On the other hand, total bacterial counts of whole wheat flour bread and Spirulina platensis incorporated bread samples stored at refrigeration temperature (Table 5) were recorded lower as compared to the bread samples stored at room temperature.

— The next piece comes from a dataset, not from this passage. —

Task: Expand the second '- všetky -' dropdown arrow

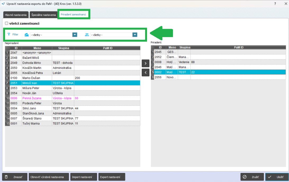Action: [x=135, y=35]
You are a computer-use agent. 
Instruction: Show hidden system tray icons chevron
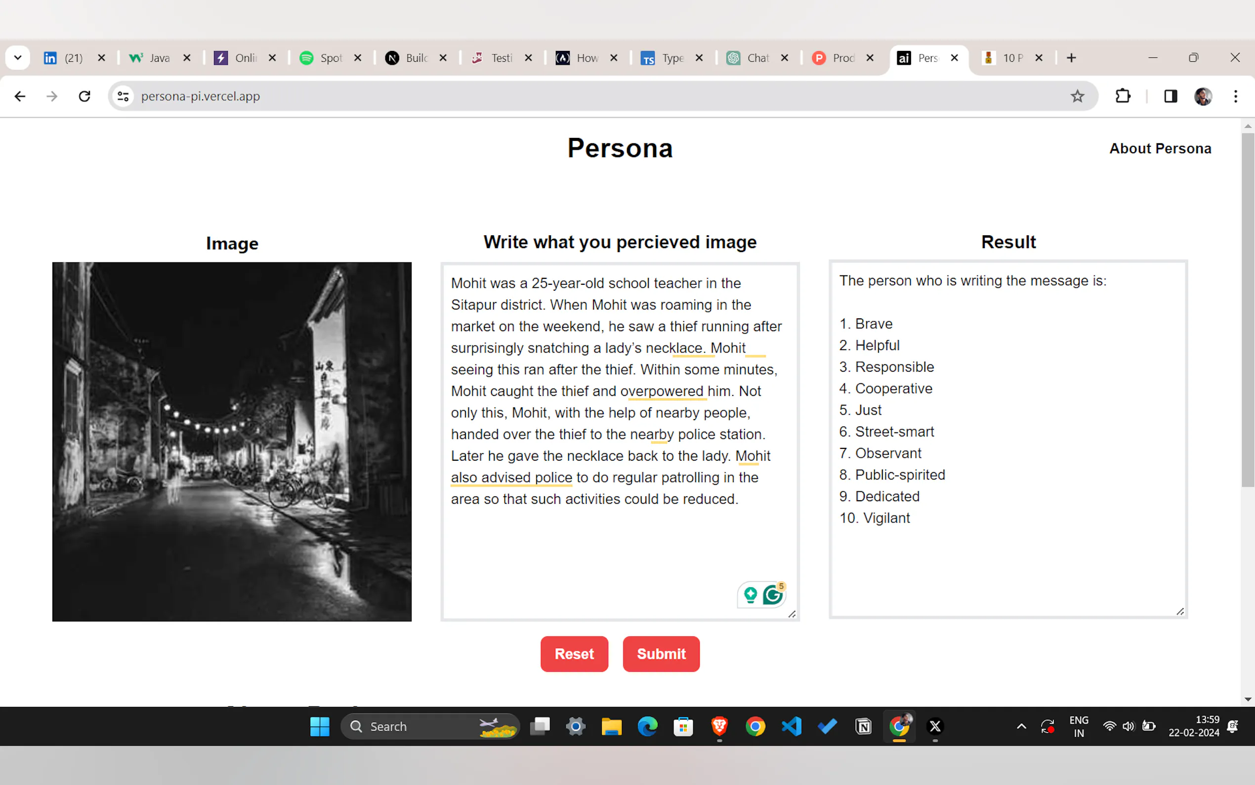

On 2nd, 4th and 7th days of storage total bacterial count in whole wheat flour bread was observes as 3.6 × 10¹, 5.0 × 10¹ and 6.1 × 10² cfu/g, respectively. Likewise increasing trends were also found in 2, 4 and 6 per cent Spirulina platensis incorporated breads. The range of bacterial counts were found from 2.9 × 10¹ to 3.3 × 10¹ cfu/g on second day, 3.9 × 10¹ to 4.6 × 10¹ cfu/g on fourth day and 5.4 × 10² to 5.8 × 10² cfu/g of sample on seventh day of storage period. Highest bacterial counts were observed in 2 per cent Spirulina platensis incorporated bread while lowest bacterial counts were obtained in 6 per cent Spirulina platensis incorporated breads. Bacterial counts were found within acceptable limits as stated by BIS that bacterial count must not exceed 10,000 cfu/g in cereal based products.

Conclusion

Spirulina platensis incorporated (2, 4 and 6% levels) breads were found acceptable by the panel members and found nutritionally higher as compared to their respective control breads. Among the supplemented breads, 6 per cent Spirulina platensis powder supplemented breads exhibited higher amount of all the nutritional parameters. Hence, Spirulina platensis incorporated breads may be recommended because of its health beneficial properties like antiviral, immunological, hypocholesterolemic and antiglutagenic effects. Further intervention study can also be done with pre and post evaluation effects.